SET OF TASKS:
- a) Answer these questions using the curriculum methods excerpt:
(i) Which method samples a task uniformly from the task space?
(ii) What does the excerpt list as coming soon for the Sequential Curriculum?
(iii) In the Simple Box Curriculum, what causes the range to increase to the next stage?
- b) Extend the curriculum methods excerpt, starting right after its final sentence.

SOURCE EXCERPT:
+++++

Curriculum Methods#

Syllabus has a small collection of curriculum learning methods implemented.These include simple techniques that are often used in practice but rarely highlighted in the literature,such as simulated annealing of difficulty, or sequential curricula of easy to hard tasks. We also have several popular curriculum learning baselines; Domain Randomization, Prioritized Level Replay (Jiang et al. 2021), and the learning progress curriculum introduced in Kanitscheider et al. 2021.

Domain Randomization#

A simple but strong baseline for curriculum learning that uniformly samples a task from the task space.

Sequential Curriculum#

Plays a provided list of tasks in order for a prespecified number of episodes. It can be used to manually design curricula by providing tasks in an order that you feel will result in the best final performance. Coming Soon: functional stopping criteria instead of a fixed number of episodes.

Simple Box Curriculum#

A simple curriculum that expands a zero-centered range from an initial range to a final range over a number of discrete steps. The curriculum increases the range to the next stage when a provided reward threshold is met.

+++++

[Stored records]
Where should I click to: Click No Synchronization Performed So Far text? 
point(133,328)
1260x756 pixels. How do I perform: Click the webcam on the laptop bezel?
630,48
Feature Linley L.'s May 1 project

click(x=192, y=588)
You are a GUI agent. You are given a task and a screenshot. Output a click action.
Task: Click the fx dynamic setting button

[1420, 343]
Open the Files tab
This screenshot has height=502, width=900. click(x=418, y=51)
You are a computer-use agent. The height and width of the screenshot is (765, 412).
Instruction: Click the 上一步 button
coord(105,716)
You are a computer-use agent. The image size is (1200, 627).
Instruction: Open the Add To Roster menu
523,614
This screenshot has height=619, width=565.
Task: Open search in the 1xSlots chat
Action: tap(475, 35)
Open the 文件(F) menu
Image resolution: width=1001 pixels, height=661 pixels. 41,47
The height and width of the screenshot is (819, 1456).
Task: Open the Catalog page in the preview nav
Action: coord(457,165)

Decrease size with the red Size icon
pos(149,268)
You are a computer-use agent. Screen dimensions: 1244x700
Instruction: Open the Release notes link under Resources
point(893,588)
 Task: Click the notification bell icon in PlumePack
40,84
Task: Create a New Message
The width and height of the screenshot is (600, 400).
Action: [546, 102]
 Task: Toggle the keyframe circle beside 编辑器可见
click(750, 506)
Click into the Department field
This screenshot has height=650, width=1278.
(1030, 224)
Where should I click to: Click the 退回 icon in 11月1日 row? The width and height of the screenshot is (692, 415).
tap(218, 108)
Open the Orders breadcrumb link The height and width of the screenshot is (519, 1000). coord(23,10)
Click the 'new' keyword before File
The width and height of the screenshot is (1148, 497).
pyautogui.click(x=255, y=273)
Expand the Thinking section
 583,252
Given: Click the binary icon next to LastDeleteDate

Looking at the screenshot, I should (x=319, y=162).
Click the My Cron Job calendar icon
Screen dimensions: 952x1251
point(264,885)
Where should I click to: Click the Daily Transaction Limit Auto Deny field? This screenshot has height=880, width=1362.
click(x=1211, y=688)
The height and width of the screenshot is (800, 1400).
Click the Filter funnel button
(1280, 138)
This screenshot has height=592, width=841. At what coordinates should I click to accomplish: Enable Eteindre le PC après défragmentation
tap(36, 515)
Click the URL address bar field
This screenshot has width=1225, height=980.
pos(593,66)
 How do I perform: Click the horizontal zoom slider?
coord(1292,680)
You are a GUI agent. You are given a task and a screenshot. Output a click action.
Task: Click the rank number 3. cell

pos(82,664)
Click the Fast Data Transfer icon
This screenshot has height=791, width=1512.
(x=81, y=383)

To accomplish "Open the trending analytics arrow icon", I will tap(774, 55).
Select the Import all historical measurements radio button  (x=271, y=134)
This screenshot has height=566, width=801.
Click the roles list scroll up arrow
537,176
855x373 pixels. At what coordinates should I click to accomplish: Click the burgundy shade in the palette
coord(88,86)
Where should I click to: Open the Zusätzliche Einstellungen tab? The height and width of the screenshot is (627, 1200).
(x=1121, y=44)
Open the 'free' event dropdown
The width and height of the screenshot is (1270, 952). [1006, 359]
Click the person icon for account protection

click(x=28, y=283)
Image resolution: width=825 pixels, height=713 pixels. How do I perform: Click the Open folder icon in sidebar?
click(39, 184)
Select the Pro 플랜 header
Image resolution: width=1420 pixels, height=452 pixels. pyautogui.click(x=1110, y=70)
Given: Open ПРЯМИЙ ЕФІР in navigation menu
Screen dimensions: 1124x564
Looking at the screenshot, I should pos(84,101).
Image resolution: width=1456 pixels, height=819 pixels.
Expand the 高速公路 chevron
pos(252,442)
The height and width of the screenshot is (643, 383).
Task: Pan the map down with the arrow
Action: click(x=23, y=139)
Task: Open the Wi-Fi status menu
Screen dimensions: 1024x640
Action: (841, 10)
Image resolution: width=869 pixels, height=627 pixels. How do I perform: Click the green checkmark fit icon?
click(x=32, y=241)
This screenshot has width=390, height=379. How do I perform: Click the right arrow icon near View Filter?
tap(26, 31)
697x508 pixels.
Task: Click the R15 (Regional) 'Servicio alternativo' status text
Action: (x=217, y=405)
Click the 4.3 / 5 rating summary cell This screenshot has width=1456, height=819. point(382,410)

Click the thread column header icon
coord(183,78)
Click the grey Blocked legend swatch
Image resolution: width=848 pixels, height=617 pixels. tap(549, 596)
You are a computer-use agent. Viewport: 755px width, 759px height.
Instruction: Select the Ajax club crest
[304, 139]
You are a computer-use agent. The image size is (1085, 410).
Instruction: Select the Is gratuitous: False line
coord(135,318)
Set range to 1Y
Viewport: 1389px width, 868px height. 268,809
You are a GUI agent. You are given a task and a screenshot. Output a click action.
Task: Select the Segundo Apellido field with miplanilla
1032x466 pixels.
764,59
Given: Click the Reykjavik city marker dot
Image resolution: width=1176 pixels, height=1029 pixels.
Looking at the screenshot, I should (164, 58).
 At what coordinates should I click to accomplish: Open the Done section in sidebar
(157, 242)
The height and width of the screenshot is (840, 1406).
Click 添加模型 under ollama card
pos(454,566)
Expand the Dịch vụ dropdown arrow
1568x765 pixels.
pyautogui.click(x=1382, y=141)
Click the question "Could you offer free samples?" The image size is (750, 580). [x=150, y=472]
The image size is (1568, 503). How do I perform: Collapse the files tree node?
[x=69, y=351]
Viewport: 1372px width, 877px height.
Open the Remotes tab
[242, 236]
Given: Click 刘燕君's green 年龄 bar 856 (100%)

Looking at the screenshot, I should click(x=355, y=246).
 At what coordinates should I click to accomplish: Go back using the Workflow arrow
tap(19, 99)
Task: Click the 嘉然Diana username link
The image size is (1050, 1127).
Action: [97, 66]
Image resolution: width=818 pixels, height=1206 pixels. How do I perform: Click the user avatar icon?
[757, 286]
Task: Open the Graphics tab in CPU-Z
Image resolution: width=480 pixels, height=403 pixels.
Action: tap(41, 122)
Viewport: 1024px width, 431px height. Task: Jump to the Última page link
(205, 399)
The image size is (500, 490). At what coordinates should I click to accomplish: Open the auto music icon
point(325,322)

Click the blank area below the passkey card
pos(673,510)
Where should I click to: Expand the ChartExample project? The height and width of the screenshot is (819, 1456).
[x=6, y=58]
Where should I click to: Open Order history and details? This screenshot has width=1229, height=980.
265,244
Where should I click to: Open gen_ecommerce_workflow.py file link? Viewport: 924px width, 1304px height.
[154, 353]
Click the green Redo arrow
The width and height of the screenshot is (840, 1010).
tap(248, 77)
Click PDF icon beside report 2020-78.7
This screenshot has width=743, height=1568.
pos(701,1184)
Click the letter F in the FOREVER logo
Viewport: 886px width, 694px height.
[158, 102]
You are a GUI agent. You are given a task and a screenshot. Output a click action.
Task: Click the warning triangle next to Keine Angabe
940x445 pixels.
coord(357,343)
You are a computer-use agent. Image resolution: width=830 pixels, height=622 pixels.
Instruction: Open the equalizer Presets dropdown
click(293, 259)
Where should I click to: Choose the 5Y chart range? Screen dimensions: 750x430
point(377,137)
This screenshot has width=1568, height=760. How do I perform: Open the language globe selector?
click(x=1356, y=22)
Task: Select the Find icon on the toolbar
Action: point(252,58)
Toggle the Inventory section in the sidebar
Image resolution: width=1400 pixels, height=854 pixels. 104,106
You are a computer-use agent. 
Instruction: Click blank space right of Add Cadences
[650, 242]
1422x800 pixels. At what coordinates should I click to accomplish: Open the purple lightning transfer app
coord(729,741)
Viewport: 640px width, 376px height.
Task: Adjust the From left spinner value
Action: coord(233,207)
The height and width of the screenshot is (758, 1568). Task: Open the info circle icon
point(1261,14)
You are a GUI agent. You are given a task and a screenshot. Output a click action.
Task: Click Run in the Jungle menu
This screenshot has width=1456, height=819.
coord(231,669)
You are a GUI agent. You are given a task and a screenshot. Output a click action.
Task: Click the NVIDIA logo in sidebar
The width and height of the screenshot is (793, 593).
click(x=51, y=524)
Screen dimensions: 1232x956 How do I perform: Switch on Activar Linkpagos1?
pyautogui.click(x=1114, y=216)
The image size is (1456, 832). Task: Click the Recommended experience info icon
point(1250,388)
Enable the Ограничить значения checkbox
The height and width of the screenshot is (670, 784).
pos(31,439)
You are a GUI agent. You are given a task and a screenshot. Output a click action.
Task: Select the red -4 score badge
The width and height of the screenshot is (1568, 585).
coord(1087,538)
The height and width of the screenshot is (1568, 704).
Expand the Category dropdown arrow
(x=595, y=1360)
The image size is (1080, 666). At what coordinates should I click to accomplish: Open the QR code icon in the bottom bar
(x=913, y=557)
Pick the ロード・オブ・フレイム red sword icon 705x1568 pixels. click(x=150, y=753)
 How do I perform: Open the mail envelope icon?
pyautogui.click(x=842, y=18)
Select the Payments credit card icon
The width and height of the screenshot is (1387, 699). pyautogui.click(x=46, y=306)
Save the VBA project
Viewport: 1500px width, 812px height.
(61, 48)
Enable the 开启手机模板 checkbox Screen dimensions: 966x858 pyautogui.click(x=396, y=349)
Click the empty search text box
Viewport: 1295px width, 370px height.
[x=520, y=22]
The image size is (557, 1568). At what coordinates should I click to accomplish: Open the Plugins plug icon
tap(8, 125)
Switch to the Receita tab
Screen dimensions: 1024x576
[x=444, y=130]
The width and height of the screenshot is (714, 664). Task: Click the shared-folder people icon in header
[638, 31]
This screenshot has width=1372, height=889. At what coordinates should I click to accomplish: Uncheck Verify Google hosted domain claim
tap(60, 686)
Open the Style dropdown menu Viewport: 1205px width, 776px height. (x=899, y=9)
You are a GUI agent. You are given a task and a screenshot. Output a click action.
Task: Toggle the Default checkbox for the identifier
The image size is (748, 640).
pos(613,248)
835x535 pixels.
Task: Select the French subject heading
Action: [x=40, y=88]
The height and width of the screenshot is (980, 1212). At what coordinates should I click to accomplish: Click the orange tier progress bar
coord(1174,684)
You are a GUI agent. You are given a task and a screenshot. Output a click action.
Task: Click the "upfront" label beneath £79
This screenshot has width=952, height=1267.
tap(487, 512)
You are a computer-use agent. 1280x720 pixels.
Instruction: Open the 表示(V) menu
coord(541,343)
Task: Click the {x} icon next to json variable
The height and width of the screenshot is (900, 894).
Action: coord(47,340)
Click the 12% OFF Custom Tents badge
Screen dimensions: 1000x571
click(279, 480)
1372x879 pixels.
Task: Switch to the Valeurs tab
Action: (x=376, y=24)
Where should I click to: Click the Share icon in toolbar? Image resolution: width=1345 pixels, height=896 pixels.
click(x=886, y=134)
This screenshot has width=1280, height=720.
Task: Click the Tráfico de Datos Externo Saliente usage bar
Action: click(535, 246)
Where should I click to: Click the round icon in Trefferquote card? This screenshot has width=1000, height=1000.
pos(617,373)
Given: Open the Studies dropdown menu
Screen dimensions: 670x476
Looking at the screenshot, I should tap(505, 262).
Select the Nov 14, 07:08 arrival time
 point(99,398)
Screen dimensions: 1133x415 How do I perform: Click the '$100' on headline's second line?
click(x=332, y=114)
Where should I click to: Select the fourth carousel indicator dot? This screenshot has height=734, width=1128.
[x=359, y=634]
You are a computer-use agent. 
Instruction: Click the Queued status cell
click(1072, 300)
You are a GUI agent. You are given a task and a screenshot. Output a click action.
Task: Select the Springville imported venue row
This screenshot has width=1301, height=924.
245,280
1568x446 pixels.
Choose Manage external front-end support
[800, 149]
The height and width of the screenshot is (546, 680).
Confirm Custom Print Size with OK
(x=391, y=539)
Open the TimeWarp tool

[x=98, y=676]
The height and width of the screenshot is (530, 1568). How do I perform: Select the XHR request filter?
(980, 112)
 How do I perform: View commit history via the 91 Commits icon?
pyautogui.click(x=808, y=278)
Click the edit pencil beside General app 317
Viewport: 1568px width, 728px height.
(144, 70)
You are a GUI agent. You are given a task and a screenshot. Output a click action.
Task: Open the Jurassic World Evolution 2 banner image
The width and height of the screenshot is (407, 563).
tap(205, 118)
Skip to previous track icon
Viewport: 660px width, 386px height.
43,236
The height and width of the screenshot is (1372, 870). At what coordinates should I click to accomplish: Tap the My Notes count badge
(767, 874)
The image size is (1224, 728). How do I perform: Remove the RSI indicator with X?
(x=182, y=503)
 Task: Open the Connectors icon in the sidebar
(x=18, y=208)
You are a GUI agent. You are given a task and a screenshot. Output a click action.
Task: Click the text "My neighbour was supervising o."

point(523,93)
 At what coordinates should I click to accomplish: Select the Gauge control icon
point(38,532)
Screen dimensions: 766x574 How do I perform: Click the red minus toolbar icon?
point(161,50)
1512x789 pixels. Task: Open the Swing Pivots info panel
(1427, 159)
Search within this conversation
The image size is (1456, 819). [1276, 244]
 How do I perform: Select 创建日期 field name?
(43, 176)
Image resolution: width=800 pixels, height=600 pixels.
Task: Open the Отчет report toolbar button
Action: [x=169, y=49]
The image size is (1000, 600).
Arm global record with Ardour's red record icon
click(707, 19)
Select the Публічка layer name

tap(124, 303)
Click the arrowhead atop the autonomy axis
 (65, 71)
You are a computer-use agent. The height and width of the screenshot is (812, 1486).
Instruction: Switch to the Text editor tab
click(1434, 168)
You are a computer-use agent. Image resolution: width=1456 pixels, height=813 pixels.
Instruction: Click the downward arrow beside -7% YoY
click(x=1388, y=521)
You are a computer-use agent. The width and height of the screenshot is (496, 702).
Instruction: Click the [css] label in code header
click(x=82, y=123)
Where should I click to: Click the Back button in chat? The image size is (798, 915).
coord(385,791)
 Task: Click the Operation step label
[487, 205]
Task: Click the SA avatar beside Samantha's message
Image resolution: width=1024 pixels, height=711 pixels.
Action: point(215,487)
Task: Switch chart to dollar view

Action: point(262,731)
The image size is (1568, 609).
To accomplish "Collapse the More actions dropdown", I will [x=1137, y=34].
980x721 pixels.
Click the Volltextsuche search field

+++++

RESPONSES IN ORDER:
- a)
(i) Domain Randomization.
(ii) Functional stopping criteria instead of a fixed number of episodes.
(iii) Meeting a provided reward threshold.

- b)
Learning Progress#

Uses a heuristic to estimate the learning progress of a task. It maintains a fast and slow exponential moving average (EMA) of the task completion rates for a set of discrete tasks. By measuring the difference between the fast and slow EMAs and reweighting it to adjust for the time delay created by the EMA, this method can estimate the learning progress of a task. The curriculum then assigns a higher probability to tasks with a very high or very low learning progress, indicating that the agent is either learning or forgetting the task. For more information you can read the original paper Multi-task curriculum learning in a complex, visual, hard-exploration domain: Minecraft (Kanitscheider et al. 2021).

Prioritized Level Replay#

A curriculum learning method that estimates an agent’s regret on particular environment instantiations and uses a prioritized replay buffer to replay levels for which the agent has high regret. This implementation is based on the open-source original implementation at https://github.com/facebookresearch/level-replay, but has been modified to support Syllabus task spaces instead of just environment seeds. PLR has been used in multiple prominent RL works. For more information you can read the original paper Prioritized Level Replay (Jiang et al. 2021).